## Prompt
Repeat the entries beneath in their entirety, precisely as given.

## Data to examine
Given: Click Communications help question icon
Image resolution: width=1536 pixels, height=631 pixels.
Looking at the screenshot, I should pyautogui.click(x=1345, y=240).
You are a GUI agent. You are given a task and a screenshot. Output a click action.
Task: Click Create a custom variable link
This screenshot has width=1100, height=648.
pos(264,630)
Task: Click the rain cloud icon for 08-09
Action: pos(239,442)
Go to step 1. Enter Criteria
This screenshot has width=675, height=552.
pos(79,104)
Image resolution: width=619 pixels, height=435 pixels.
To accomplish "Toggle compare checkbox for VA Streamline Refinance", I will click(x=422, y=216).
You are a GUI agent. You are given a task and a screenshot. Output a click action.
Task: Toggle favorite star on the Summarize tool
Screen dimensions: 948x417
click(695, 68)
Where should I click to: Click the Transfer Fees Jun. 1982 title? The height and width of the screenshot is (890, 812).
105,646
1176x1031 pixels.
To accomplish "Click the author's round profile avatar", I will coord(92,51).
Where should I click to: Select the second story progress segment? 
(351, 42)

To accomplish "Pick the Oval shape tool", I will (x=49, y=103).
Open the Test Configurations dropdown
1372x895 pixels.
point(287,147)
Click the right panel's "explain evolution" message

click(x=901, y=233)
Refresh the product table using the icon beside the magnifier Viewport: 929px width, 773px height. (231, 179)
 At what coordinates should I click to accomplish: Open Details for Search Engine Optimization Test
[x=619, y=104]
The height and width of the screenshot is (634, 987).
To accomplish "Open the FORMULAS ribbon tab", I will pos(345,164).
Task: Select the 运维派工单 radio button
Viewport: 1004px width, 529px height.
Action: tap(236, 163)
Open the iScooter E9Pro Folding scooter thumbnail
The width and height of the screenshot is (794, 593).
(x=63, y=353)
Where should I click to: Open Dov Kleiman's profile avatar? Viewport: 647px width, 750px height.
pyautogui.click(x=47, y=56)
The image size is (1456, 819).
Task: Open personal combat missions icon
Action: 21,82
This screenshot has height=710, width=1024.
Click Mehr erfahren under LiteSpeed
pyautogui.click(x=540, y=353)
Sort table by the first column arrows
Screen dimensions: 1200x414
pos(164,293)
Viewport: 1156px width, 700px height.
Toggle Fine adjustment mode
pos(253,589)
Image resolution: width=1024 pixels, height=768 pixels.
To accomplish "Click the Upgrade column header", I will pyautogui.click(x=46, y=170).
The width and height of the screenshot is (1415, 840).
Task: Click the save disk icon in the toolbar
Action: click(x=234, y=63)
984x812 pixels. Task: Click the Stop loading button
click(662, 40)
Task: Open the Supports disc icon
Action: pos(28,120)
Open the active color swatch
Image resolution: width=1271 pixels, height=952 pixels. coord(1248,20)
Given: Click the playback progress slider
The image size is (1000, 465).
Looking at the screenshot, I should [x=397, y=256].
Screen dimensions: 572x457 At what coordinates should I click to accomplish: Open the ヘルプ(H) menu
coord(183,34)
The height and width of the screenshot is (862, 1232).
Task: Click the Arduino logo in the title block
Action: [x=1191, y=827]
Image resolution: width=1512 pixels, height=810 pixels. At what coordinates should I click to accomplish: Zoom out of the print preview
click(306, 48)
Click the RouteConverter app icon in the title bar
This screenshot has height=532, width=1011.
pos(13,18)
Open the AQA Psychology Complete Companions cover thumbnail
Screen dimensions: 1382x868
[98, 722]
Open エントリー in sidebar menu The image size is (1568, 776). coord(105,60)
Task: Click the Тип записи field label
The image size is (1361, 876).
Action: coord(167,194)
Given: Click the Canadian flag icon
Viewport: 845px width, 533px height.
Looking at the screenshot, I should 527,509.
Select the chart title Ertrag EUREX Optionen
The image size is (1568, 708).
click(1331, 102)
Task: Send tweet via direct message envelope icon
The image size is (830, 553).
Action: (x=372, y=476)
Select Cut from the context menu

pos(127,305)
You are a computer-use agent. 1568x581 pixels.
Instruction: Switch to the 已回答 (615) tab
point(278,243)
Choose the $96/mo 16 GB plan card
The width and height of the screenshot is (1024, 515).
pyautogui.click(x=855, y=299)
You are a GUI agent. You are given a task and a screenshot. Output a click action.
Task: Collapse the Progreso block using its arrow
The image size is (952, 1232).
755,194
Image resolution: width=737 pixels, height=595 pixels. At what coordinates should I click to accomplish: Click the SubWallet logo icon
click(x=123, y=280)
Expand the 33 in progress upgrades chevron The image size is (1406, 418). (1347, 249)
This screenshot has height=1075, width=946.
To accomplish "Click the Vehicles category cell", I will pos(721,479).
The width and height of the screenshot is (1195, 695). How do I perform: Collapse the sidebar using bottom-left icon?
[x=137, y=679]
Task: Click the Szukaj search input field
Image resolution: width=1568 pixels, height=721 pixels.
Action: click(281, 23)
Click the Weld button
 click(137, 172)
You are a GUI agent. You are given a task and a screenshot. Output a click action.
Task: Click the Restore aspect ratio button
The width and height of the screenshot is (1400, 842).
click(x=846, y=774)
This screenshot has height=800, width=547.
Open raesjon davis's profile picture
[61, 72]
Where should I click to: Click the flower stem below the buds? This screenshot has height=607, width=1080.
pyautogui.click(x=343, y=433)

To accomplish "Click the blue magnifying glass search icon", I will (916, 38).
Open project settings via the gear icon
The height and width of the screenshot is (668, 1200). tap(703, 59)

## Worked solution
Given: Click Communications help question icon
Image resolution: width=1536 pixels, height=631 pixels.
Looking at the screenshot, I should pyautogui.click(x=1345, y=240).
You are a GUI agent. You are given a task and a screenshot. Output a click action.
Task: Click Create a custom variable link
This screenshot has width=1100, height=648.
pos(264,630)
Task: Click the rain cloud icon for 08-09
Action: pos(239,442)
Go to step 1. Enter Criteria
This screenshot has width=675, height=552.
pos(79,104)
Image resolution: width=619 pixels, height=435 pixels.
To accomplish "Toggle compare checkbox for VA Streamline Refinance", I will click(x=422, y=216).
You are a GUI agent. You are given a task and a screenshot. Output a click action.
Task: Toggle favorite star on the Summarize tool
Screen dimensions: 948x417
click(695, 68)
Where should I click to: Click the Transfer Fees Jun. 1982 title? The height and width of the screenshot is (890, 812).
105,646
1176x1031 pixels.
To accomplish "Click the author's round profile avatar", I will coord(92,51).
Where should I click to: Select the second story progress segment? 
(351, 42)

To accomplish "Pick the Oval shape tool", I will (x=49, y=103).
Open the Test Configurations dropdown
1372x895 pixels.
point(287,147)
Click the right panel's "explain evolution" message

click(x=901, y=233)
Refresh the product table using the icon beside the magnifier Viewport: 929px width, 773px height. (231, 179)
 At what coordinates should I click to accomplish: Open Details for Search Engine Optimization Test
[x=619, y=104]
The height and width of the screenshot is (634, 987).
To accomplish "Open the FORMULAS ribbon tab", I will pos(345,164).
Task: Select the 运维派工单 radio button
Viewport: 1004px width, 529px height.
Action: tap(236, 163)
Open the iScooter E9Pro Folding scooter thumbnail
The width and height of the screenshot is (794, 593).
(x=63, y=353)
Where should I click to: Open Dov Kleiman's profile avatar? Viewport: 647px width, 750px height.
pyautogui.click(x=47, y=56)
The image size is (1456, 819).
Task: Open personal combat missions icon
Action: 21,82
This screenshot has height=710, width=1024.
Click Mehr erfahren under LiteSpeed
pyautogui.click(x=540, y=353)
Sort table by the first column arrows
Screen dimensions: 1200x414
pos(164,293)
Viewport: 1156px width, 700px height.
Toggle Fine adjustment mode
pos(253,589)
Image resolution: width=1024 pixels, height=768 pixels.
To accomplish "Click the Upgrade column header", I will pyautogui.click(x=46, y=170).
The width and height of the screenshot is (1415, 840).
Task: Click the save disk icon in the toolbar
Action: click(x=234, y=63)
984x812 pixels. Task: Click the Stop loading button
click(662, 40)
Task: Open the Supports disc icon
Action: pos(28,120)
Open the active color swatch
Image resolution: width=1271 pixels, height=952 pixels. coord(1248,20)
Given: Click the playback progress slider
The image size is (1000, 465).
Looking at the screenshot, I should [x=397, y=256].
Screen dimensions: 572x457 At what coordinates should I click to accomplish: Open the ヘルプ(H) menu
coord(183,34)
The height and width of the screenshot is (862, 1232).
Task: Click the Arduino logo in the title block
Action: [x=1191, y=827]
Image resolution: width=1512 pixels, height=810 pixels. At what coordinates should I click to accomplish: Zoom out of the print preview
click(306, 48)
Click the RouteConverter app icon in the title bar
This screenshot has height=532, width=1011.
pos(13,18)
Open the AQA Psychology Complete Companions cover thumbnail
Screen dimensions: 1382x868
[98, 722]
Open エントリー in sidebar menu The image size is (1568, 776). coord(105,60)
Task: Click the Тип записи field label
The image size is (1361, 876).
Action: coord(167,194)
Given: Click the Canadian flag icon
Viewport: 845px width, 533px height.
Looking at the screenshot, I should 527,509.
Select the chart title Ertrag EUREX Optionen
The image size is (1568, 708).
click(1331, 102)
Task: Send tweet via direct message envelope icon
The image size is (830, 553).
Action: (x=372, y=476)
Select Cut from the context menu

pos(127,305)
You are a computer-use agent. 1568x581 pixels.
Instruction: Switch to the 已回答 (615) tab
point(278,243)
Choose the $96/mo 16 GB plan card
The width and height of the screenshot is (1024, 515).
pyautogui.click(x=855, y=299)
You are a GUI agent. You are given a task and a screenshot. Output a click action.
Task: Collapse the Progreso block using its arrow
The image size is (952, 1232).
755,194
Image resolution: width=737 pixels, height=595 pixels. At what coordinates should I click to accomplish: Click the SubWallet logo icon
click(x=123, y=280)
Expand the 33 in progress upgrades chevron The image size is (1406, 418). (1347, 249)
This screenshot has height=1075, width=946.
To accomplish "Click the Vehicles category cell", I will pos(721,479).
The width and height of the screenshot is (1195, 695). How do I perform: Collapse the sidebar using bottom-left icon?
[x=137, y=679]
Task: Click the Szukaj search input field
Image resolution: width=1568 pixels, height=721 pixels.
Action: click(281, 23)
Click the Weld button
 click(137, 172)
You are a GUI agent. You are given a task and a screenshot. Output a click action.
Task: Click the Restore aspect ratio button
The width and height of the screenshot is (1400, 842).
click(x=846, y=774)
This screenshot has height=800, width=547.
Open raesjon davis's profile picture
[61, 72]
Where should I click to: Click the flower stem below the buds? This screenshot has height=607, width=1080.
pyautogui.click(x=343, y=433)

To accomplish "Click the blue magnifying glass search icon", I will (916, 38).
Open project settings via the gear icon
The height and width of the screenshot is (668, 1200). tap(703, 59)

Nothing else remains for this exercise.